Data shown:

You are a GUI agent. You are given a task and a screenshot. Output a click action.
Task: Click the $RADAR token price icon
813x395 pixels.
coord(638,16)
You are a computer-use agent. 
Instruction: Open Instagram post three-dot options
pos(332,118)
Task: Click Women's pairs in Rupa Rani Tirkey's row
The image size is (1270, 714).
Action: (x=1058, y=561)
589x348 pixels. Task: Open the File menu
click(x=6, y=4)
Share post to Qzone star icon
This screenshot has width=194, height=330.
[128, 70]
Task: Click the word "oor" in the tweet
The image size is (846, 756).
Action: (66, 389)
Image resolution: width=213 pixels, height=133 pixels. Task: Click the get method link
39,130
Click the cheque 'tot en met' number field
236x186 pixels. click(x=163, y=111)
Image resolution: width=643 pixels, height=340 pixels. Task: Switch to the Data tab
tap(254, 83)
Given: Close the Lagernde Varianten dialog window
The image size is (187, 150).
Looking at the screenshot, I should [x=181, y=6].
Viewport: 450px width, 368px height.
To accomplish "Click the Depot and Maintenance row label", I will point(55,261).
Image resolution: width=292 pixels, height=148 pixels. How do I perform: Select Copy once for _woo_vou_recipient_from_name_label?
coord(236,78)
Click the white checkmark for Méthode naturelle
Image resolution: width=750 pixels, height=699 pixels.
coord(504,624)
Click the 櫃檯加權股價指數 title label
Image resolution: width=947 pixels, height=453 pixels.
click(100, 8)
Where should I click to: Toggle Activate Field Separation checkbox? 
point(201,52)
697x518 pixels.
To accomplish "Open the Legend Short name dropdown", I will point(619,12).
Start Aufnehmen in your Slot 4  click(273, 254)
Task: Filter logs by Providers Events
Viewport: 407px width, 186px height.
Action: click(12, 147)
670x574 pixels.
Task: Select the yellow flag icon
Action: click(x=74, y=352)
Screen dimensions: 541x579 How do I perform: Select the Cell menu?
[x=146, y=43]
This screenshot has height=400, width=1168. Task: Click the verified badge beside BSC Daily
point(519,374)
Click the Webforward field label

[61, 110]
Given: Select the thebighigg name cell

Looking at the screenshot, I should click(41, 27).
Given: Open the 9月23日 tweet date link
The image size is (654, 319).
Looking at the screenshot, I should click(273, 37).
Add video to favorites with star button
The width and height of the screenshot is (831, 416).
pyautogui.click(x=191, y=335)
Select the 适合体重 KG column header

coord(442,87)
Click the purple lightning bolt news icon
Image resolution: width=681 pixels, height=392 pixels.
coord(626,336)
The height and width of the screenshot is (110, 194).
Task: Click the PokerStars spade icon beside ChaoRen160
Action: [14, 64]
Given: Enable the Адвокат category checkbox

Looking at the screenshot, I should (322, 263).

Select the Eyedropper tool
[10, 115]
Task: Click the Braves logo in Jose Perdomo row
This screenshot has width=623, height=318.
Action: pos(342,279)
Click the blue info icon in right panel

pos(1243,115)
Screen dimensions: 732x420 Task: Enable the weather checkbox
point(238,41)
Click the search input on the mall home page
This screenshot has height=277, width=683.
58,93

What to do: Copy the entries above exactly, leaving none out.

Final answer:
You are a GUI agent. You are given a task and a screenshot. Output a click action.
Task: Click the $RADAR token price icon
813x395 pixels.
coord(638,16)
You are a computer-use agent. 
Instruction: Open Instagram post three-dot options
pos(332,118)
Task: Click Women's pairs in Rupa Rani Tirkey's row
The image size is (1270, 714).
Action: (x=1058, y=561)
589x348 pixels. Task: Open the File menu
click(x=6, y=4)
Share post to Qzone star icon
This screenshot has width=194, height=330.
[128, 70]
Task: Click the word "oor" in the tweet
The image size is (846, 756).
Action: (66, 389)
Image resolution: width=213 pixels, height=133 pixels. Task: Click the get method link
39,130
Click the cheque 'tot en met' number field
236x186 pixels. click(x=163, y=111)
Image resolution: width=643 pixels, height=340 pixels. Task: Switch to the Data tab
tap(254, 83)
Given: Close the Lagernde Varianten dialog window
The image size is (187, 150).
Looking at the screenshot, I should [x=181, y=6].
Viewport: 450px width, 368px height.
To accomplish "Click the Depot and Maintenance row label", I will point(55,261).
Image resolution: width=292 pixels, height=148 pixels. How do I perform: Select Copy once for _woo_vou_recipient_from_name_label?
coord(236,78)
Click the white checkmark for Méthode naturelle
Image resolution: width=750 pixels, height=699 pixels.
coord(504,624)
Click the 櫃檯加權股價指數 title label
Image resolution: width=947 pixels, height=453 pixels.
click(100, 8)
Where should I click to: Toggle Activate Field Separation checkbox? 
point(201,52)
697x518 pixels.
To accomplish "Open the Legend Short name dropdown", I will point(619,12).
Start Aufnehmen in your Slot 4  click(273, 254)
Task: Filter logs by Providers Events
Viewport: 407px width, 186px height.
Action: click(12, 147)
670x574 pixels.
Task: Select the yellow flag icon
Action: click(x=74, y=352)
Screen dimensions: 541x579 How do I perform: Select the Cell menu?
[x=146, y=43]
This screenshot has height=400, width=1168. Task: Click the verified badge beside BSC Daily
point(519,374)
Click the Webforward field label

[61, 110]
Given: Select the thebighigg name cell

Looking at the screenshot, I should click(41, 27).
Given: Open the 9月23日 tweet date link
The image size is (654, 319).
Looking at the screenshot, I should click(273, 37).
Add video to favorites with star button
The width and height of the screenshot is (831, 416).
pyautogui.click(x=191, y=335)
Select the 适合体重 KG column header

coord(442,87)
Click the purple lightning bolt news icon
Image resolution: width=681 pixels, height=392 pixels.
coord(626,336)
The height and width of the screenshot is (110, 194).
Task: Click the PokerStars spade icon beside ChaoRen160
Action: [14, 64]
Given: Enable the Адвокат category checkbox

Looking at the screenshot, I should (322, 263).

Select the Eyedropper tool
[10, 115]
Task: Click the Braves logo in Jose Perdomo row
This screenshot has width=623, height=318.
Action: pos(342,279)
Click the blue info icon in right panel

pos(1243,115)
Screen dimensions: 732x420 Task: Enable the weather checkbox
point(238,41)
Click the search input on the mall home page
This screenshot has height=277, width=683.
58,93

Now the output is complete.